== Document extract
Biden says Trump admin not ‘begrudging so far’ in transition
The Trump administration has begun cooperating with Biden’s team, despite the president refusing to concede the race.
President-elect Joe Biden, in his first interview since the election, has said the transition with the administration of President Donald Trump has begun in earnest, although he has not yet been contacted by his opponent.
Biden, speaking to NBC News, said despite the “slow start”, the effort from the Trump administration has so far been “sincere”, even as the president has continued to refuse to concede defeat.
“It has not been begrudging so far, and I don’t expect it to be,” Biden said.
While Biden launched a transition team shortly after media organisations projected his victory on November 7, he had not had access to government agencies and federal transition funding. That changed on Monday when the Trump-appointed administrator of the General Services Administration (GSA) officially recognised Biden as the “apparent president-elect”.
“Immediately, we’ve gotten outreach from the national security shop to just across the board,” Biden said in the Tuesday night interviewing, adding that the incoming and outgoing administrations are “already working out” his ability to receive the highly classified Presidential Daily Brief. He said they could begin as early as Wednesday.
====
== Stored data
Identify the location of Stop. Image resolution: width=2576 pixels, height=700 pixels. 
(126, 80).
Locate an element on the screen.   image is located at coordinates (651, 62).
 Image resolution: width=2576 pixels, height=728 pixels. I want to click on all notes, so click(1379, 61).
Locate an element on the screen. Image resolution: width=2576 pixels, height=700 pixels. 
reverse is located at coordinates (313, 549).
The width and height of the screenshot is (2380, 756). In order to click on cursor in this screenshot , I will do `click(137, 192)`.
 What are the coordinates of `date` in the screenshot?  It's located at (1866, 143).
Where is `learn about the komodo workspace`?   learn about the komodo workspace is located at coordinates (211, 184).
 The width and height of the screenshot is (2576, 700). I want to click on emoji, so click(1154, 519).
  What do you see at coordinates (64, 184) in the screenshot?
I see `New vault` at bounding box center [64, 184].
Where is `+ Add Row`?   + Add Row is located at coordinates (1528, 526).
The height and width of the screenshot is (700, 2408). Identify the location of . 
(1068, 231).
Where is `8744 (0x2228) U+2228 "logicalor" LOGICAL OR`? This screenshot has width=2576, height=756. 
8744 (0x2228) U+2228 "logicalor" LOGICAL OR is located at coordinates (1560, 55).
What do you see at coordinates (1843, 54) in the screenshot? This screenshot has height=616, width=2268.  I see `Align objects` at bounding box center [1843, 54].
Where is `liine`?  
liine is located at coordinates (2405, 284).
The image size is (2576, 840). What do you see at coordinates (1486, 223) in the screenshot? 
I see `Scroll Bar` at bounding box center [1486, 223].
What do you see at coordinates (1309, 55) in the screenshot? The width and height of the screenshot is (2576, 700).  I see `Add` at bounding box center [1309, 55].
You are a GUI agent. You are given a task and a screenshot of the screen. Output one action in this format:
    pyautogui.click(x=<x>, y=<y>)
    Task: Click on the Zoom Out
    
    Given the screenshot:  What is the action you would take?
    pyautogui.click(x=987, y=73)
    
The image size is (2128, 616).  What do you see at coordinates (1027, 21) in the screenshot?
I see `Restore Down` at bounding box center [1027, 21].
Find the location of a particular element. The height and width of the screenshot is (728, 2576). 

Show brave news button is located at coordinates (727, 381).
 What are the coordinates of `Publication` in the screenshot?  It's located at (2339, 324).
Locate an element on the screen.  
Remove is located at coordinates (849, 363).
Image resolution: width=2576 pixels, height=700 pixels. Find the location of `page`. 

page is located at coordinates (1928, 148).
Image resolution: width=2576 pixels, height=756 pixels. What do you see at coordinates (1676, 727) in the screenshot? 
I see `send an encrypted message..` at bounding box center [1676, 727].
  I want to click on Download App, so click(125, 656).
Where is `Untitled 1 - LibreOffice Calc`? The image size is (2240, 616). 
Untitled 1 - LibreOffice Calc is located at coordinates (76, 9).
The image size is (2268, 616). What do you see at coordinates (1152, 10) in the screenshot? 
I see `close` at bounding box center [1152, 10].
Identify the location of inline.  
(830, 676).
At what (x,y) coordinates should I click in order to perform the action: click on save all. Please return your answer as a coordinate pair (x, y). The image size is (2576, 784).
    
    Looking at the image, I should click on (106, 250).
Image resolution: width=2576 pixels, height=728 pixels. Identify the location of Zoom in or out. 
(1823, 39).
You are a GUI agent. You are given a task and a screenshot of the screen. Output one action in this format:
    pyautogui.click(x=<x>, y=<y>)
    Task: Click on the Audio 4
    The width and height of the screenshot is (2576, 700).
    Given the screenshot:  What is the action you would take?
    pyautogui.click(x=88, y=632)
====
=== Brief 1 ===
Please reproduce the article on Biden's transition remarks from "Biden, speaking to" to "to concede defeat.".
=== Brief 2 ===
Continue the article on Biden's transition remarks from where it stops.
The material is separate from the article on Biden's transition remarks.

=== Answer box 1 ===
Biden, speaking to NBC News, said despite the “slow start”, the effort from the Trump administration has so far been “sincere”, even as the president has continued to refuse to concede defeat.

=== Answer box 2 ===
Earlier in the day, Bloomberg News reported that Dr Anthony Fauci, a leading infectious disease expert who is part of Trump’s coronavirus task force, had reached out to Biden’s transition team. Biden said he has not spoken directly with Fauci.
Before the GSA recognition, Biden’s team had increased pressure on Trump to allow cooperation from the about 40 agencies that make up his administration. They warned delays could hamper the distribution of coronavirus vaccines and weaken national security when Biden takes office on January 20.
“We’re already working out meeting with the COVID team in the White House and how to not only distribute but get from a vaccine being distributed to a person able to get vaccinated,” Biden said. “So I think we’re going to not be so far behind the curve as we thought we might be in the past.”
‘Not heard’ from Trump
Biden said his incoming chief of staff, Ron Klain, has been in contact with Trump’s Chief of Staff Mark Meadows.
Still, he said: “I have not heard anything from President Trump”.
Biden is currently projected to win 306 Electoral votes, far more the threshold of 270 needed for victory under the US Electoral College system. That is how many Electoral votes Trump was projected to win in 2016 when he was invited to the White House by President Barack Obama just two days after his upset victory.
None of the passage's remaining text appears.